> Problem statement
Down to the final line, write out the material beneath exactly, without pictures.

> Material to process
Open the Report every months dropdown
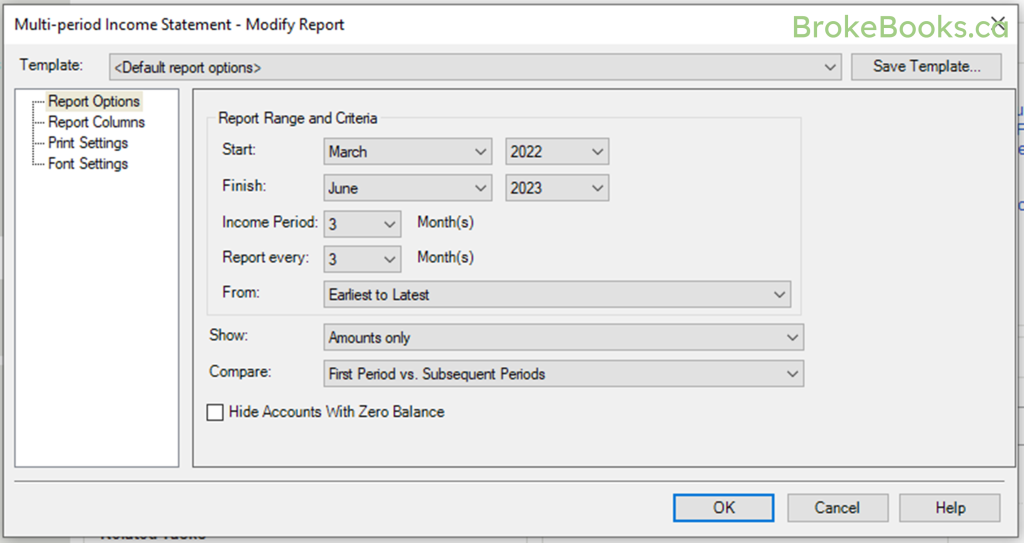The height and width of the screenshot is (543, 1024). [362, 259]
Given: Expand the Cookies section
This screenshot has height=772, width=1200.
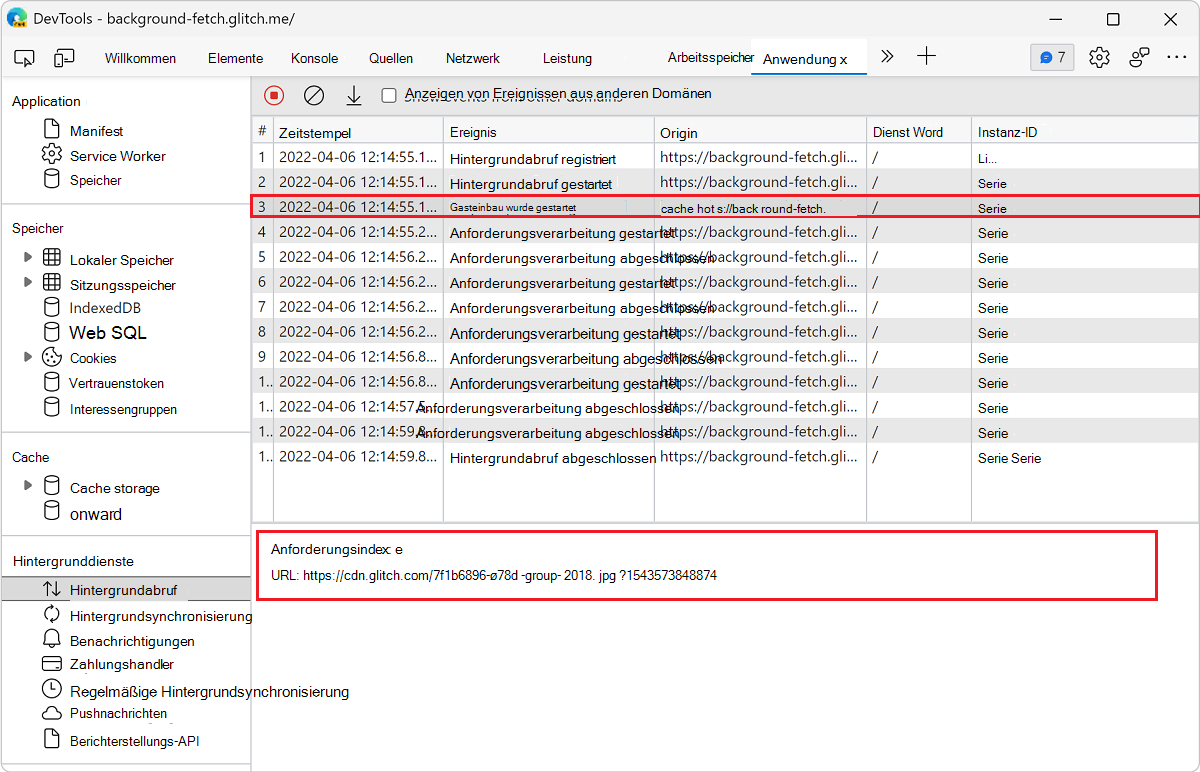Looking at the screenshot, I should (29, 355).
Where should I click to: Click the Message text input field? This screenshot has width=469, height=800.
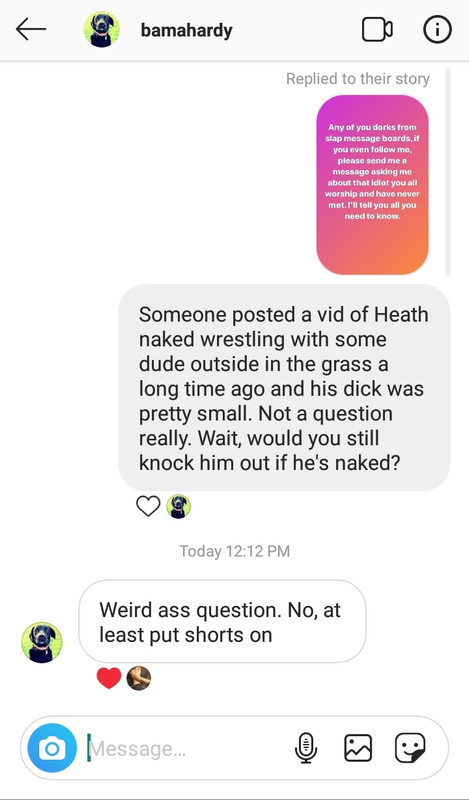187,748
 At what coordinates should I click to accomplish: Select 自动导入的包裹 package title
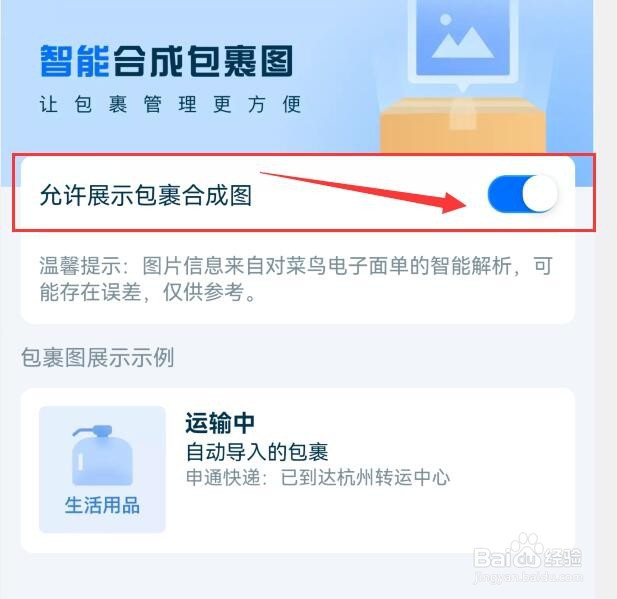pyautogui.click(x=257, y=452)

> Problem solution
Open the Report every months dropdown
The height and width of the screenshot is (543, 1024). [362, 259]
Given: Expand the Cookies section
This screenshot has height=772, width=1200.
Looking at the screenshot, I should (29, 355).
Where should I click to: Click the Message text input field? This screenshot has width=469, height=800.
187,748
 At what coordinates should I click to accomplish: Select 自动导入的包裹 package title
pyautogui.click(x=257, y=452)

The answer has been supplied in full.